THE PROBLEM
From the entries, copy every line that carries the string "will".
======== RECORDS SUPPLIED
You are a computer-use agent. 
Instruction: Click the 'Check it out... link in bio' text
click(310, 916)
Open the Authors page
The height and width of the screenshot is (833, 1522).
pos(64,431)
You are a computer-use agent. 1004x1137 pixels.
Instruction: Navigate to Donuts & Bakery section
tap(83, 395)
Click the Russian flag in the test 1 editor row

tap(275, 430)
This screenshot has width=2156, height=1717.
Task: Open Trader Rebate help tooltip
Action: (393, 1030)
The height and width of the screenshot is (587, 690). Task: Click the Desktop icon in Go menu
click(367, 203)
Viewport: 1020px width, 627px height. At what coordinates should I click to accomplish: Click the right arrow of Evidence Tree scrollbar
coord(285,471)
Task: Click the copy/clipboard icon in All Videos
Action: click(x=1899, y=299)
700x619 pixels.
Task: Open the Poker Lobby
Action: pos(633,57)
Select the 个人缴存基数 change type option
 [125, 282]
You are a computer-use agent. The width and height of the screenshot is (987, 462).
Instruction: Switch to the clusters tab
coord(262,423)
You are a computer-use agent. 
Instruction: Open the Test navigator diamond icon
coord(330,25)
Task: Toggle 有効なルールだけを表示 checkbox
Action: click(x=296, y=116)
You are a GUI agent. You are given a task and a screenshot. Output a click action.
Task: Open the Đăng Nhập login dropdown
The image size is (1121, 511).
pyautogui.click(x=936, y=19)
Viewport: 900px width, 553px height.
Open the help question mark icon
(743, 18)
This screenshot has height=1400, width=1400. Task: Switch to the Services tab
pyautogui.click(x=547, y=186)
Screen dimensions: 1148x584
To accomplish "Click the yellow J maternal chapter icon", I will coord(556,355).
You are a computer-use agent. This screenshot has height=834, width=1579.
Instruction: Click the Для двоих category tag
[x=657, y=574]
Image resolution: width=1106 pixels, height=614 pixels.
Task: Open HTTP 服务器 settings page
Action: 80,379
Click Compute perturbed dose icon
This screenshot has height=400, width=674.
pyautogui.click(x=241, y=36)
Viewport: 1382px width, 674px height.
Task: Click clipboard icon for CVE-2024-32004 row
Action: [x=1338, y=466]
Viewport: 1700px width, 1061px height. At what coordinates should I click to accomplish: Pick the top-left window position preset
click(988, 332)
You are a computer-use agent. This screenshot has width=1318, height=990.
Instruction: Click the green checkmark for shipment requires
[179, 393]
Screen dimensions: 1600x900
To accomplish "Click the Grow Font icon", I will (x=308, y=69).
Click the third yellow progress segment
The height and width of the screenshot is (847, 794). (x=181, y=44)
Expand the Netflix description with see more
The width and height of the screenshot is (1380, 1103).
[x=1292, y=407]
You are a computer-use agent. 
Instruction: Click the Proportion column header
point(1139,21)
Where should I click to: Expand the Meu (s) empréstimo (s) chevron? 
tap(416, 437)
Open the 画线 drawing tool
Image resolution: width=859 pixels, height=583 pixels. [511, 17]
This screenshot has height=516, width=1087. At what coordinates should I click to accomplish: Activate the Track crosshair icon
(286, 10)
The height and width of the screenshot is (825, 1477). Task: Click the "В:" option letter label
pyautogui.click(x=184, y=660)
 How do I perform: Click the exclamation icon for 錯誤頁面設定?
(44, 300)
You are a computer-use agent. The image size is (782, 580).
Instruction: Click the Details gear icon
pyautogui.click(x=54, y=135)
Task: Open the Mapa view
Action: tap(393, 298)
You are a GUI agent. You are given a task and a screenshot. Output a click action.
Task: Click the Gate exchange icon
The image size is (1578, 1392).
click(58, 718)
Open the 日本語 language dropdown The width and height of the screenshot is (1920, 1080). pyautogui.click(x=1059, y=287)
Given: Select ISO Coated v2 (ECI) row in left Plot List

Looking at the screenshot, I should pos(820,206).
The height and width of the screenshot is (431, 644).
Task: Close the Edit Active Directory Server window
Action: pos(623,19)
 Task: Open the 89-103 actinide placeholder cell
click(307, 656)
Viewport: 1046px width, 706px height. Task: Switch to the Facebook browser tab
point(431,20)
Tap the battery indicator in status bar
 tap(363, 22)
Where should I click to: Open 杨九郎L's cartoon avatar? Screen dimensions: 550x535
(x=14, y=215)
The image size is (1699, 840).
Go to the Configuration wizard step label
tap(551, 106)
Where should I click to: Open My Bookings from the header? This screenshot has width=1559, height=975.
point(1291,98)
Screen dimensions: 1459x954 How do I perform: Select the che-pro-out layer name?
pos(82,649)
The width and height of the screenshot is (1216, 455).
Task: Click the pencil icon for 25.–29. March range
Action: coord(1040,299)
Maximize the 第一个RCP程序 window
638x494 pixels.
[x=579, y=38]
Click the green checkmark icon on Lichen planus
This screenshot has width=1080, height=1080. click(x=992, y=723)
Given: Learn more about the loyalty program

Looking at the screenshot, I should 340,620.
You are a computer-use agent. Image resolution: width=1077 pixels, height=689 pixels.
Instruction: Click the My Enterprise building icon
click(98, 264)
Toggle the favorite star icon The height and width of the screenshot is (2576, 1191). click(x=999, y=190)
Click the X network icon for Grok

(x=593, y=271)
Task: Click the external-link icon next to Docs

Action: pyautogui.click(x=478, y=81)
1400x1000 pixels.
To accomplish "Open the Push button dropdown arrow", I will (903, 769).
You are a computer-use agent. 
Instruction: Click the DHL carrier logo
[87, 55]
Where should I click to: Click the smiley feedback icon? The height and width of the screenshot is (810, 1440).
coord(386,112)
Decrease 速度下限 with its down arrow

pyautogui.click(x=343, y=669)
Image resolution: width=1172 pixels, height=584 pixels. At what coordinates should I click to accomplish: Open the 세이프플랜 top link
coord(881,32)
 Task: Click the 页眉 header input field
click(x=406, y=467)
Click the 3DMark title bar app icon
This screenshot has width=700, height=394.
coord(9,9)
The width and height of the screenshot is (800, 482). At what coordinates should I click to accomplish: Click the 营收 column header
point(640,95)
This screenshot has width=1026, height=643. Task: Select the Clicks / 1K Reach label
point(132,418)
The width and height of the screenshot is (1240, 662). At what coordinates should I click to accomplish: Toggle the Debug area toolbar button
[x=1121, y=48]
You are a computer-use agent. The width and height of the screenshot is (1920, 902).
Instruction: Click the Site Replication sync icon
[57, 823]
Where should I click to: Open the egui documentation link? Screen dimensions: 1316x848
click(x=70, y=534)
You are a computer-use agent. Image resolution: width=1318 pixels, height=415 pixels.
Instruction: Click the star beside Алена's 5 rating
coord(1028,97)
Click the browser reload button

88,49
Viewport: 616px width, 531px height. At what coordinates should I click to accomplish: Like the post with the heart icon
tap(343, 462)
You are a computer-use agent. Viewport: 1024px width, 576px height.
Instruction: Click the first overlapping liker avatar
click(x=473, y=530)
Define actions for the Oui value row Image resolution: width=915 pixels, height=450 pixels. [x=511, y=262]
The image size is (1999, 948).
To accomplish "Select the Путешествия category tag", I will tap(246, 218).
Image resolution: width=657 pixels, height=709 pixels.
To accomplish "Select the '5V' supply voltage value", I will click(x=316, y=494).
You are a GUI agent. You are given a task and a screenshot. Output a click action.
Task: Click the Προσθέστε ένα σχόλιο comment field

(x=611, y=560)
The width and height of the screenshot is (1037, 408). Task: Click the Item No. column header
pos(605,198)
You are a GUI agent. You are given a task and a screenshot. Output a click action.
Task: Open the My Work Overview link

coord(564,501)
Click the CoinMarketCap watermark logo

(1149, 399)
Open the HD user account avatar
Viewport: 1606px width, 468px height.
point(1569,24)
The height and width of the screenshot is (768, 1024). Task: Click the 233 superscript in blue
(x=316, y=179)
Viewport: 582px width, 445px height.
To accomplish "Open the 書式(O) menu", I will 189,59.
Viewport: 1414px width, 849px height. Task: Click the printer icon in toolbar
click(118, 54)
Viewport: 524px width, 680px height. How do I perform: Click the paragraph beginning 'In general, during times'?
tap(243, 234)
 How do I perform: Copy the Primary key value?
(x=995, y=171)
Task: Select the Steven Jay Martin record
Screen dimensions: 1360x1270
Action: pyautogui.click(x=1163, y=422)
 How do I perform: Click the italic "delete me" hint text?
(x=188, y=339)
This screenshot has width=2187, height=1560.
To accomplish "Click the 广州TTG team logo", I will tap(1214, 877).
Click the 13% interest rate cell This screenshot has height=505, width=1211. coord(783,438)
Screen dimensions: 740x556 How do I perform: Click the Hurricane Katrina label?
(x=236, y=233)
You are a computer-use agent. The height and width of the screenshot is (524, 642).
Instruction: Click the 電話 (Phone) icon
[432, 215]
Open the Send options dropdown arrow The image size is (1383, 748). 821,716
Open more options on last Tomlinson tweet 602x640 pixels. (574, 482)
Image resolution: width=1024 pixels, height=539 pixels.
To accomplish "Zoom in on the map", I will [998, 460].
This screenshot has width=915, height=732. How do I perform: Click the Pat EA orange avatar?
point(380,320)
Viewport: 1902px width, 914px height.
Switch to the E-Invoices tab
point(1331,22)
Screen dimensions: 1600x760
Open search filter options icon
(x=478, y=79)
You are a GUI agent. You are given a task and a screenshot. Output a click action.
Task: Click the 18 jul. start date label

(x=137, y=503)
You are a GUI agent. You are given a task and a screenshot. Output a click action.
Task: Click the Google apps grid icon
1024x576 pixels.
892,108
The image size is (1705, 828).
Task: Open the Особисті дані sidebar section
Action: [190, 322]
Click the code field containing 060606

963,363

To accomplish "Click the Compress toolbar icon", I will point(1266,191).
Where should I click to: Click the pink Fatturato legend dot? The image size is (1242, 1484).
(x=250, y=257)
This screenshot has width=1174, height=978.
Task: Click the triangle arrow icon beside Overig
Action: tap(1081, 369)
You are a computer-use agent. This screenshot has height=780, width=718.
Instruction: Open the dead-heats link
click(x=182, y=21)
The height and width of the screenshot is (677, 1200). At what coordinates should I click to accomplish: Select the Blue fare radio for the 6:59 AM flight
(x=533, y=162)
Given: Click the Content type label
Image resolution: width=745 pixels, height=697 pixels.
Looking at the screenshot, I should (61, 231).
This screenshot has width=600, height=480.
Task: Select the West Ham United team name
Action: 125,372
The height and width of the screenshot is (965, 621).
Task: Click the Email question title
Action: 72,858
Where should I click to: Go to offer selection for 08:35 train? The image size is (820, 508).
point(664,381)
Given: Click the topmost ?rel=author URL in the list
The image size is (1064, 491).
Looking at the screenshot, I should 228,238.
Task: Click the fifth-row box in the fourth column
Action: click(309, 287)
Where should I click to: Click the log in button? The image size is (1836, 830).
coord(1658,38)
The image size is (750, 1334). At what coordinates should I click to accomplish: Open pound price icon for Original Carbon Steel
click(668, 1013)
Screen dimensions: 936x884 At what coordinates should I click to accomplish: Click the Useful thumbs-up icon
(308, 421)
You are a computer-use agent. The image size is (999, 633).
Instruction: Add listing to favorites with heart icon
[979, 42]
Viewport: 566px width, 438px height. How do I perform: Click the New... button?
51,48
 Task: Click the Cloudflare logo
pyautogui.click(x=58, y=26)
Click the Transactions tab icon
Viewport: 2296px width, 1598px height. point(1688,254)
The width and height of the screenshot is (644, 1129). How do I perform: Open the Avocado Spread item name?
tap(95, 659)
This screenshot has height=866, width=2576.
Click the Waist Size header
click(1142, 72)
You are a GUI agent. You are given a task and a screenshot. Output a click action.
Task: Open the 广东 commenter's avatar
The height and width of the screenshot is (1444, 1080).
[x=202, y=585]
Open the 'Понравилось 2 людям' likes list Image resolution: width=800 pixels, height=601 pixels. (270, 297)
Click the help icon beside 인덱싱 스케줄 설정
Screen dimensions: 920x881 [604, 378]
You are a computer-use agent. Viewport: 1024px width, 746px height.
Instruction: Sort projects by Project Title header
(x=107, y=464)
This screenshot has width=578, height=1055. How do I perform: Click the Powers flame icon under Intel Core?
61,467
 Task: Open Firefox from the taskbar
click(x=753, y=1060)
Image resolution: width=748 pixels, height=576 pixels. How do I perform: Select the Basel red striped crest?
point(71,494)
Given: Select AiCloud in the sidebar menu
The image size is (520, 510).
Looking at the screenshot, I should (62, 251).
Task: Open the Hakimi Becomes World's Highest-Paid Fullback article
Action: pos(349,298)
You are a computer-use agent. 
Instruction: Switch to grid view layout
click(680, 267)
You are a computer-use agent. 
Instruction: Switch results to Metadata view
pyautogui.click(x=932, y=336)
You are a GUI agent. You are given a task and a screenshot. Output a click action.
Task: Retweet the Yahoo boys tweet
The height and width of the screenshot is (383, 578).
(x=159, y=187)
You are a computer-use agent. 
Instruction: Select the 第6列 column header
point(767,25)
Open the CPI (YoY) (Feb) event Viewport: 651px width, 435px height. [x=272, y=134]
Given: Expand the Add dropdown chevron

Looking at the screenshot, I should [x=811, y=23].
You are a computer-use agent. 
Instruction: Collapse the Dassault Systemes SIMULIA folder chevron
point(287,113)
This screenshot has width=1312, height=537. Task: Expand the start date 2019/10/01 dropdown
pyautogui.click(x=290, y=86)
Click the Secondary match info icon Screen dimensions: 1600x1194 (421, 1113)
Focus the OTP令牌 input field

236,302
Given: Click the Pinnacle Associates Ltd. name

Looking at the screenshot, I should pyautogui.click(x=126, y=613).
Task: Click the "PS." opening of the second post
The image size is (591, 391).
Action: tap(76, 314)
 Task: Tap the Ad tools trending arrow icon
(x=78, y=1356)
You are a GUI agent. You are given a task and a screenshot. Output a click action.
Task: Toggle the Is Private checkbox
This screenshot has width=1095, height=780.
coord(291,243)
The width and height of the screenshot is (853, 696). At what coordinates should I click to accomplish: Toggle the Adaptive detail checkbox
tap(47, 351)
================
ANSWER FOR THIS EXERCISE
To accomplish "Click the yellow J maternal chapter icon", I will coord(556,355).
To accomplish "Click the Grow Font icon", I will (x=308, y=69).
To accomplish "Open the Push button dropdown arrow", I will (903, 769).
To accomplish "Select the Путешествия category tag", I will tap(246, 218).
To accomplish "Select the '5V' supply voltage value", I will click(x=316, y=494).
To accomplish "Open the 書式(O) menu", I will 189,59.
To accomplish "Click the 广州TTG team logo", I will tap(1214, 877).
To accomplish "Zoom in on the map", I will [998, 460].
To accomplish "Click the Compress toolbar icon", I will point(1266,191).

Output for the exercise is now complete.